It is well-established that cannabis is a federally illegal substance, no matter what the States think. Consequently, legal cannabis still has intense federal scrutiny, and federal restrictions. This scrutiny will become a substantial roadblock for legacy cannabis companies as they scale, increase their volume, and grow larger profits.
The cannabis industry’s exponential growth is catching up to itself – recent market price values show that the vast number of cultivators have saturated the industry’s supply. This saturation forecasts an inevitable price dip that results from too many suppliers and too few commercial purchasers able to get the product to consumers.
In Michigan, the average price of a recreational pound of cannabis has dropped from approximately $1,300-$1,500 down to $700-$900 (with lows as far as $500 in February alone). These sale values result in cultivators ultimately selling their cannabis for nothing more than the overhead required to produce it in the first place – making many companies unprofitable – and more importantly, unsure how they will repay their creditors.

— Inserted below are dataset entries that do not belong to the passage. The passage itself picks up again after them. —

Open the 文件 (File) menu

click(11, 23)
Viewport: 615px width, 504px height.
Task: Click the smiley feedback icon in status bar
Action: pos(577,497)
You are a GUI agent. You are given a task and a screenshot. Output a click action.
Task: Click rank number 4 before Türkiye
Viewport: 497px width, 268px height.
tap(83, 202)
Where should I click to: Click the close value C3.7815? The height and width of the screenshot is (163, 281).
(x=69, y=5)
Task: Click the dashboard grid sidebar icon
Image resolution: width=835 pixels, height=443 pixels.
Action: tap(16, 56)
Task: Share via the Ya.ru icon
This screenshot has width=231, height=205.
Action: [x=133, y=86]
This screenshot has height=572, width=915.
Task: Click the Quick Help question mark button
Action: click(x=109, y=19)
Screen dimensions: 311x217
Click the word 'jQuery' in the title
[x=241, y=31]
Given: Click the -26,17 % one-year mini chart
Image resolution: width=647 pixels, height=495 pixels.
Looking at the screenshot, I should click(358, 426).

To complicate matters further, many cannabis businesses are funded by creditors/shareholders who happen to be friends and family. These relationships are easily soured when debts pile up and these creditors start knocking on your door for repayment.

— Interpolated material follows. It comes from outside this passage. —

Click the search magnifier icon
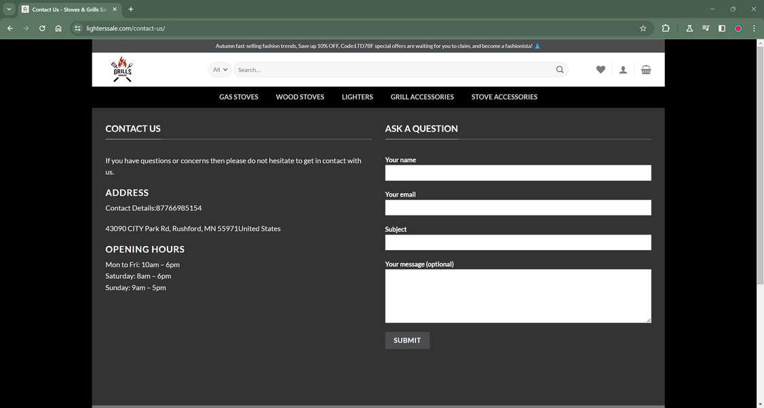Screen dimensions: 764x408 (x=559, y=69)
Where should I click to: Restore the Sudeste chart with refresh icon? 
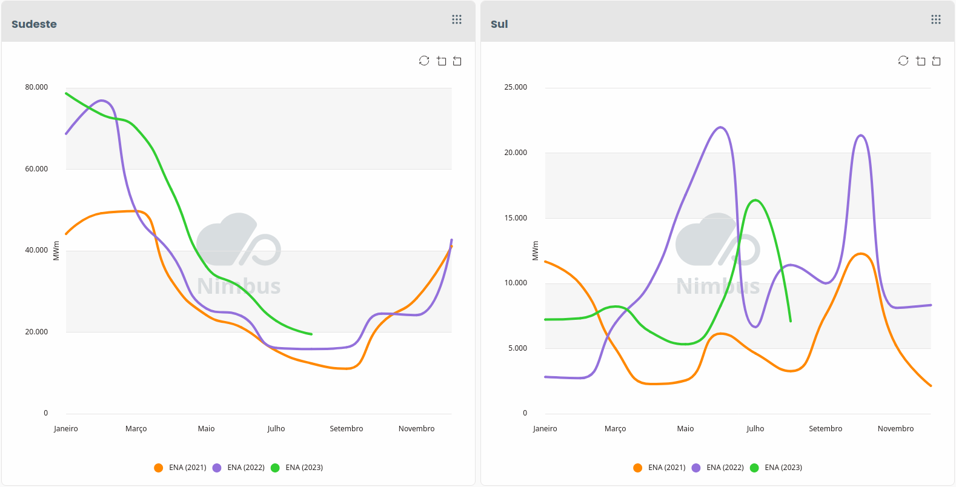tap(424, 61)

So why is this concerning? These circumstances spell a clear path to bankruptcy (the federal legal avenue to declare an entity immune from having to repay its creditors).
Bankruptcy is often a death sentence for a company, but it can also be an effective tool and lifeline for business owners facing financial troubles. Unfortunately, cannabis is still listed as a Schedule I Drug under the Controlled Substances Act (CSA) – so this lifeline is unavailable to companies and individuals seeking protection from creditors if their debts or interests touch a state’s cannabis industry
Bankruptcy courts are federal courts that find themselves stuck between a rock and a hard place. On the one hand, they would prefer to perform their literal function and assist business owners in need of good faith protection from creditors seeking to destroy these companies and recover their investments. There are bankruptcies that are a result of mismanagement and shady business methods, but there are a great many caused by market forces out of these companies’ control – this is who the bankruptcy courts were created to protect.
On the other hand, these federal courts cannot in any way facilitate or assist in the sale of illegal substances. The result is that in extremely rare instances, a bankruptcy court will hear a case for cannabis related businesses – but a vast majority of the time, bankruptcy courts will reject cannabis company’s bankruptcy petitions. For cannabis business owners, this means turning to extremely less effective alternatives for relief when their debts become unmanageable. The few instances of cases making it to bankruptcy court have left cannabis business owners and lawyers in a state of uncertainty as to when a case will be decided by these courts.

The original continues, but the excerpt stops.